Exercise requirements ▸ Could you copy every record below exactly as it stands?
BEGIN Entries supplied
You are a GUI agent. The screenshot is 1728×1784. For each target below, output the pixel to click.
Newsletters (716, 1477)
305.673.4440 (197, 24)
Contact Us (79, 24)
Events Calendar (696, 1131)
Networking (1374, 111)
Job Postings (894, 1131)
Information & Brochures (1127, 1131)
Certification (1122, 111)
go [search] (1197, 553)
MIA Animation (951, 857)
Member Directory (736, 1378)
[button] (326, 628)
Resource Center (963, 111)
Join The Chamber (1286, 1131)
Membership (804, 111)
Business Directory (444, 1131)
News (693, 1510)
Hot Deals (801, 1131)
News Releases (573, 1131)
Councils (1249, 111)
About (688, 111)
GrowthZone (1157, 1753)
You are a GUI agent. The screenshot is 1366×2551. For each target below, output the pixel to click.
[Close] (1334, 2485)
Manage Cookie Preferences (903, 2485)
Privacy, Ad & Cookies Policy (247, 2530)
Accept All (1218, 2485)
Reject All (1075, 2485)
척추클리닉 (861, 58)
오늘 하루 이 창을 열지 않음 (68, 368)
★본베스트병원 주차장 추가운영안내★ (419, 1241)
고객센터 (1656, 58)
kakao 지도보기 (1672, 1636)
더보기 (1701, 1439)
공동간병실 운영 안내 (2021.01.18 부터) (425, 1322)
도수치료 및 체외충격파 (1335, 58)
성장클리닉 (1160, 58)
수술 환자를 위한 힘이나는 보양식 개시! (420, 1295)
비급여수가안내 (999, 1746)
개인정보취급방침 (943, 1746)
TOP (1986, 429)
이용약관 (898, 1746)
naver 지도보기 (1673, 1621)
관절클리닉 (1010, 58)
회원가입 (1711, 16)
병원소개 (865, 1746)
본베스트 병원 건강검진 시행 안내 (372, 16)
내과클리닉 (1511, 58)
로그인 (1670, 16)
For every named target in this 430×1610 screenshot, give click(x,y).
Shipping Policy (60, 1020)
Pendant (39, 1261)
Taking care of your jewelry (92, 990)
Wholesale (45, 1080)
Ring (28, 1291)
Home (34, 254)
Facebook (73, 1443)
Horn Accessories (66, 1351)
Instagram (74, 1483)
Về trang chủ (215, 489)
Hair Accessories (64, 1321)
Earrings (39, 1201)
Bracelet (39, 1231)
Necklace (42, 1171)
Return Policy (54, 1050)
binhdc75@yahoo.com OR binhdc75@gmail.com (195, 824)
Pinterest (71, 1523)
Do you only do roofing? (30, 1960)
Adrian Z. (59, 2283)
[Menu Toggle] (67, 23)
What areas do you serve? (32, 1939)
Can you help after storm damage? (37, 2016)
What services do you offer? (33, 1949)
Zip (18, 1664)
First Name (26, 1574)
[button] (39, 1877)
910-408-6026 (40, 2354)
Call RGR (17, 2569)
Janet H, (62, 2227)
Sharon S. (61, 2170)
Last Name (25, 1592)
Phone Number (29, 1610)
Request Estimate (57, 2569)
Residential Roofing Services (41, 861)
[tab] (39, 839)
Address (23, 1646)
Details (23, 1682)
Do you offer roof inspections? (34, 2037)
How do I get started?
END Entries supplied
Result for this task ▸
You are a GUI agent. The screenshot is 1728×1784. For each target below, output the pixel to click.
Newsletters (716, 1477)
305.673.4440 (197, 24)
Contact Us (79, 24)
Events Calendar (696, 1131)
Networking (1374, 111)
Job Postings (894, 1131)
Information & Brochures (1127, 1131)
Certification (1122, 111)
go [search] (1197, 553)
MIA Animation (951, 857)
Member Directory (736, 1378)
[button] (326, 628)
Resource Center (963, 111)
Join The Chamber (1286, 1131)
Membership (804, 111)
Business Directory (444, 1131)
News (693, 1510)
Hot Deals (801, 1131)
News Releases (573, 1131)
Councils (1249, 111)
About (688, 111)
GrowthZone (1157, 1753)
You are a GUI agent. The screenshot is 1366×2551. For each target below, output the pixel to click.
[Close] (1334, 2485)
Manage Cookie Preferences (903, 2485)
Privacy, Ad & Cookies Policy (247, 2530)
Accept All (1218, 2485)
Reject All (1075, 2485)
척추클리닉 (861, 58)
오늘 하루 이 창을 열지 않음 (68, 368)
★본베스트병원 주차장 추가운영안내★ (419, 1241)
고객센터 (1656, 58)
kakao 지도보기 (1672, 1636)
더보기 (1701, 1439)
공동간병실 운영 안내 (2021.01.18 부터) (425, 1322)
도수치료 및 체외충격파 (1335, 58)
성장클리닉 (1160, 58)
수술 환자를 위한 힘이나는 보양식 개시! (420, 1295)
비급여수가안내 (999, 1746)
개인정보취급방침 (943, 1746)
TOP (1986, 429)
이용약관 (898, 1746)
naver 지도보기 (1673, 1621)
관절클리닉 (1010, 58)
회원가입 (1711, 16)
병원소개 (865, 1746)
본베스트 병원 건강검진 시행 안내 (372, 16)
내과클리닉 (1511, 58)
로그인 (1670, 16)
For every named target in this 430×1610 screenshot, give click(x,y).
Shipping Policy (60, 1020)
Pendant (39, 1261)
Taking care of your jewelry (92, 990)
Wholesale (45, 1080)
Ring (28, 1291)
Home (34, 254)
Facebook (73, 1443)
Horn Accessories (66, 1351)
Instagram (74, 1483)
Về trang chủ (215, 489)
Hair Accessories (64, 1321)
Earrings (39, 1201)
Bracelet (39, 1231)
Necklace (42, 1171)
Return Policy (54, 1050)
binhdc75@yahoo.com OR binhdc75@gmail.com (195, 824)
Pinterest (71, 1523)
Do you only do roofing? (30, 1960)
Adrian Z. (59, 2283)
[Menu Toggle] (67, 23)
What areas do you serve? (32, 1939)
Can you help after storm damage? (37, 2016)
What services do you offer? (33, 1949)
Zip (18, 1664)
First Name (26, 1574)
[button] (39, 1877)
910-408-6026 (40, 2354)
Call RGR (17, 2569)
Janet H, (62, 2227)
Sharon S. (61, 2170)
Last Name (25, 1592)
Phone Number (29, 1610)
Request Estimate (57, 2569)
Residential Roofing Services (41, 861)
[tab] (39, 839)
Address (23, 1646)
Details (23, 1682)
Do you offer roof inspections? (34, 2037)
How do I get started?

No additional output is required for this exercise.